# Marble Cake suggestions?



## missjennifer (Mar 19, 2010)

Hi! I'm making a marble cake for the first time and was wondering if anyone had any recipe suggestions? Several recipes I've come across suggest melting shortening and adding it to the batter, is this a good idea? 

Also! I was thinking about adding a raspberry layer in the middle with a buttercream frosting on the outside, would that be an ok combination? 

let me know, thank you!


----------



## Andy M. (Mar 19, 2010)

missjennifer said:


> Hi! I'm making a marble cake for the first time and was wondering if anyone had any recipe suggestions?

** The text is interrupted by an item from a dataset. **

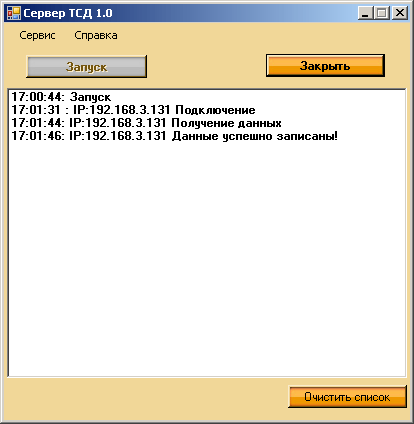Click the orange Закрыть button

[x=325, y=66]
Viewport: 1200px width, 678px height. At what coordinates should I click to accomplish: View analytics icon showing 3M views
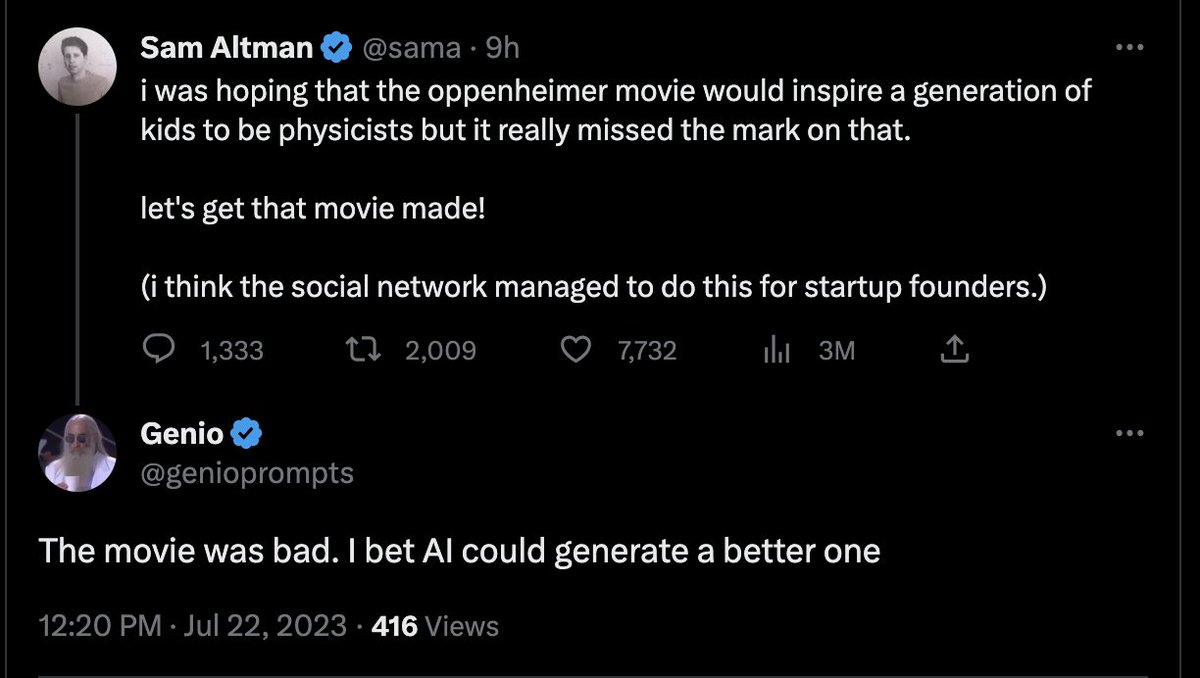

Several recipes I've come across suggest melting shortening and adding it to the batter, is this a good idea?
> 
> Also! I was thinking about adding a raspberry layer in the middle with a buttercream frosting on the outside, would that be an ok combination?
> 
> let me know, thank you!



A liquid fat in a cake recipe is common.  It can be melted butter or shortening or vegetable oil.

Raspberry jam in stead of frosting between the layers is a great idea.  Especially if you go with a rich dark chocolate frosting.  Raspberry and chocolate are a classic combo.


----------



## missjennifer (Mar 20, 2010)

Thank you! Chocolate frosting is a great idea with the raspberries


----------